Discussion in 'English Only' started by Amperhamper, Nov 20, 2009.

  1. Amperhamper New Member

    US English
    I'm writing a story which takes place in a fictional town called "Aherville" in which all the residents are observant Jews. In the third-person narration, I mix past and present tenses. Specifically, when referring to something done by a character in the narrative, I use the past tense; but when referring to Jewish traditions, I use the present tense.

    For example, I might write "In Aherville, everyone celebrates Shabbos every week," but a couple of sentences later, write "Zindel felt hungry because he hadn't eaten all day."

    A reader is arguing that this usage is ungrammatical; she argues that all tenses must match in order to make the narrative voice consistent. I disagree. I've been looking for an authoritative citation to show my friend, but I haven't had any luck so far. Could anyone here direct me to such a citation?

    Alternatively, if I'm the one who is mistaken, then it would be very useful to tell me that.

    Thanks very much for any help.
  2. xqby

    xqby Senior Member

    Oxnard, CA
    English (U.S.)
    I don't know about "ungrammatical," but I would agree that it's inconsistent and probably somewhat confusing to the reader.

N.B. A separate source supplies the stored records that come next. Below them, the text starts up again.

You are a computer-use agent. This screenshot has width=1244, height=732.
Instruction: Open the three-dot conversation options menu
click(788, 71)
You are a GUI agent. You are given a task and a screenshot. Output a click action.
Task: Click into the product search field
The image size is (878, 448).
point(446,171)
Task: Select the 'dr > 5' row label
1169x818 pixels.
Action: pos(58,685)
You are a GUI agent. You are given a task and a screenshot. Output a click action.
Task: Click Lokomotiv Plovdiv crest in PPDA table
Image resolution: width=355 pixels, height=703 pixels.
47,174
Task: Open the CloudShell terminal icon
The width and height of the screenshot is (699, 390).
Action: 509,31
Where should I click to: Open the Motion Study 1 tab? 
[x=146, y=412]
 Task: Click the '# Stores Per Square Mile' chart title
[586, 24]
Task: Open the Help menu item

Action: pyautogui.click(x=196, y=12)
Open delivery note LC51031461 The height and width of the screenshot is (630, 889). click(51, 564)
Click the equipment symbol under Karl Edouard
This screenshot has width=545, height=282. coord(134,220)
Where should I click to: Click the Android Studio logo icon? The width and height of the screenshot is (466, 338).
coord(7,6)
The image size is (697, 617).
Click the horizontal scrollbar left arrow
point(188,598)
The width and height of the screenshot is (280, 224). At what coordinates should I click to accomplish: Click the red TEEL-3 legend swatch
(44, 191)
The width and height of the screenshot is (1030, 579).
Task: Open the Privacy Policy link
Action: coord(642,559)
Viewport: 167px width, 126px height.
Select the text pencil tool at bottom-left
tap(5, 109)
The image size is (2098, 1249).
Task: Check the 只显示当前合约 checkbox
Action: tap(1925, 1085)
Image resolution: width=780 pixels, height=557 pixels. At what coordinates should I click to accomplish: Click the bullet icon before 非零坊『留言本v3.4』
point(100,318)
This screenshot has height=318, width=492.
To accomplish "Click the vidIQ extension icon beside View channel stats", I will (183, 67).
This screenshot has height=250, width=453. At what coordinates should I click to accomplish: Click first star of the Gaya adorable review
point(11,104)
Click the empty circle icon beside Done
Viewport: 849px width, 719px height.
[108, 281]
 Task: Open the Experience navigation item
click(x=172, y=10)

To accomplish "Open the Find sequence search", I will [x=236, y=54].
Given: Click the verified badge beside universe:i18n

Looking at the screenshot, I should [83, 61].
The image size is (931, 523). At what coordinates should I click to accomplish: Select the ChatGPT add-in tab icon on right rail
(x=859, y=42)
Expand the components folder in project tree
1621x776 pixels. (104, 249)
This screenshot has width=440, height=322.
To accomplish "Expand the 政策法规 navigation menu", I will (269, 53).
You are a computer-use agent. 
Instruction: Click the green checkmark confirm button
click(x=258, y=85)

I'd have to see a larger section of the work to have a more solid opinion on the matter.
    Last edited: Nov 21, 2009
  3. jinti

    jinti Senior Member

    I don't see a problem.

    Shifting tenses is only confusing when there's no rhyme or reason to it. But depending on your usage, it can be fine.

    Your example seems similar to this one:

    I always eat breakfast at 8:00. Today I felt hungry again at 9.

    Changing the tenses just to make them match would change the meaning.
  4. Natabka Senior Member

    Ukraine (Ukrainian)
    I agree with Xqby there: to say whether your narration seems inconsistent or not one has to see a larger section of the work. However, when it comes to modern literary narratives, an author may justify almost anything if it's the part of his plan/technique. So if your particular reader speaks about inconsistency because of tenses, maybe she's just accustomed to different kind of literature of more classical way of narrating.

    p.s. The description of the plot of your work has remided me about Martin Amis's novel "Time's Arrow". If you haven't read it, have a look at it's style and the way the author mixes tenses, persons, types of speech.
  5. andym Senior Member

    English - England
    I agree with jinti. If it is clear that you are referring to events that still are continuing then I can't see the problem. That said., using the present tense as opposed to the imperfect implies that you are stressing the fact that these things are still continuing. If you don't have a particular reason for stressing that then why not just use the more usual imperfect tense?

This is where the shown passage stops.